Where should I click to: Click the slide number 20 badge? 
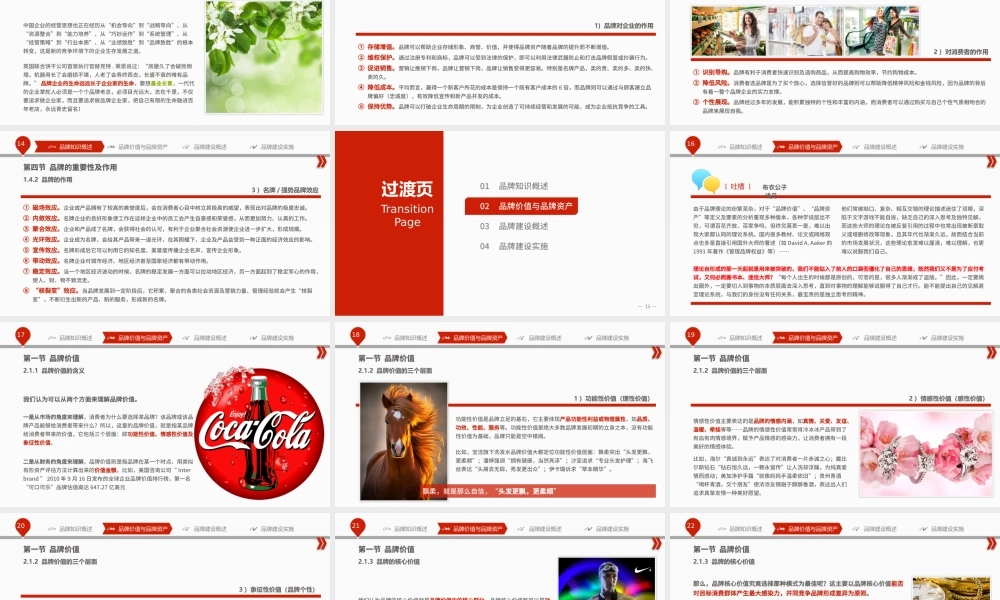tap(22, 525)
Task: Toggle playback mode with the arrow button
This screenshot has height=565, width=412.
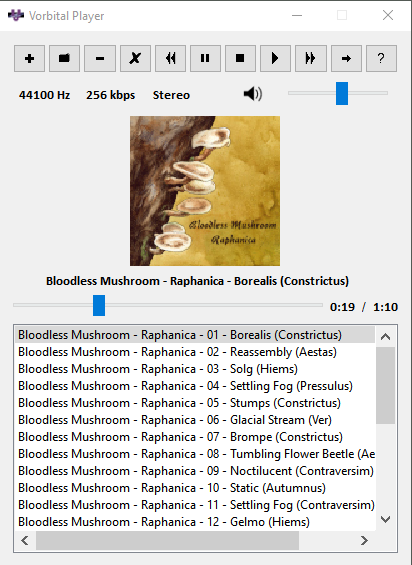Action: [346, 58]
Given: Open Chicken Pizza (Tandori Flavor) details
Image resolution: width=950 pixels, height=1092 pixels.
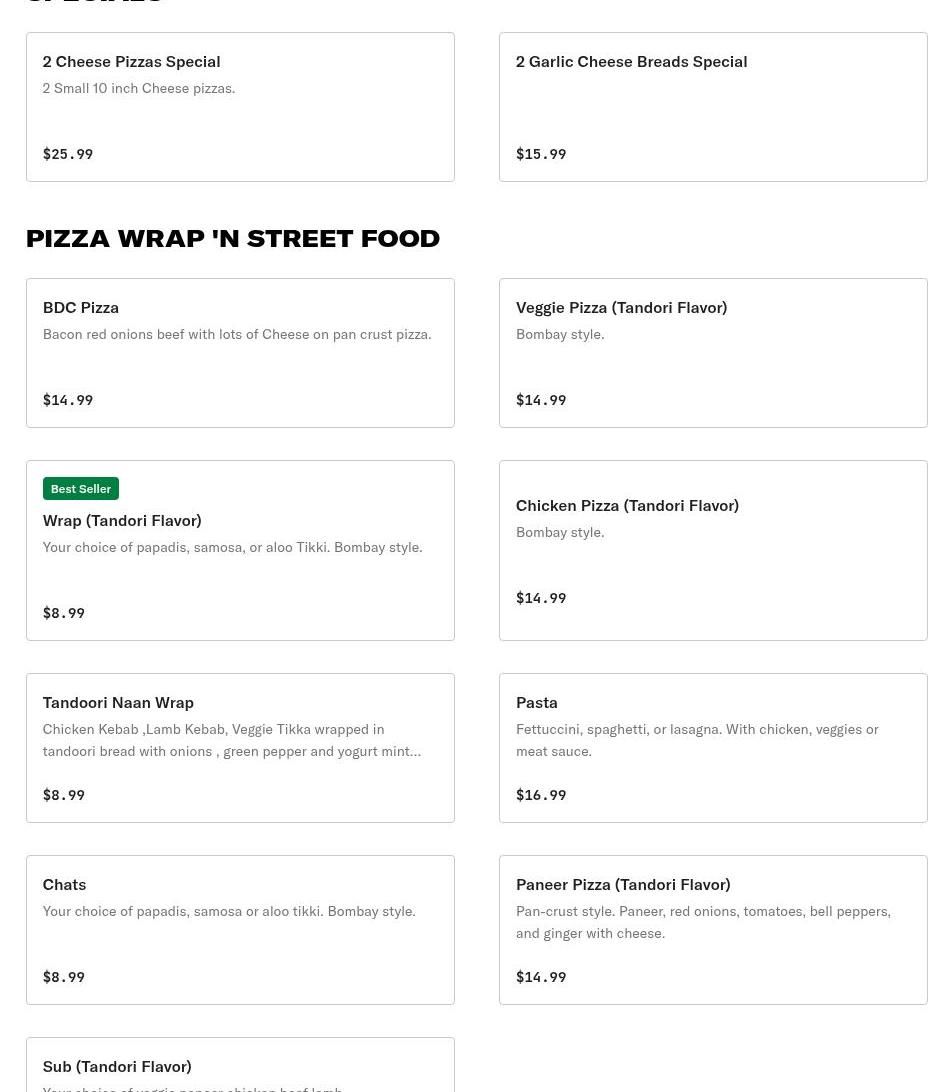Looking at the screenshot, I should [627, 505].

* _What the task requires_
Arrange every line of the items above as a numbered list, skipping any blank lines. Leave the pictures out.

* _Problem solution_
1. Where should I click to: Click the slide number 20 badge? 
2. tap(22, 525)
3. Task: Toggle playback mode with the arrow button
4. This screenshot has height=565, width=412.
5. Action: [346, 58]
6. Given: Open Chicken Pizza (Tandori Flavor) details
7. Image resolution: width=950 pixels, height=1092 pixels.
8. Looking at the screenshot, I should [627, 505].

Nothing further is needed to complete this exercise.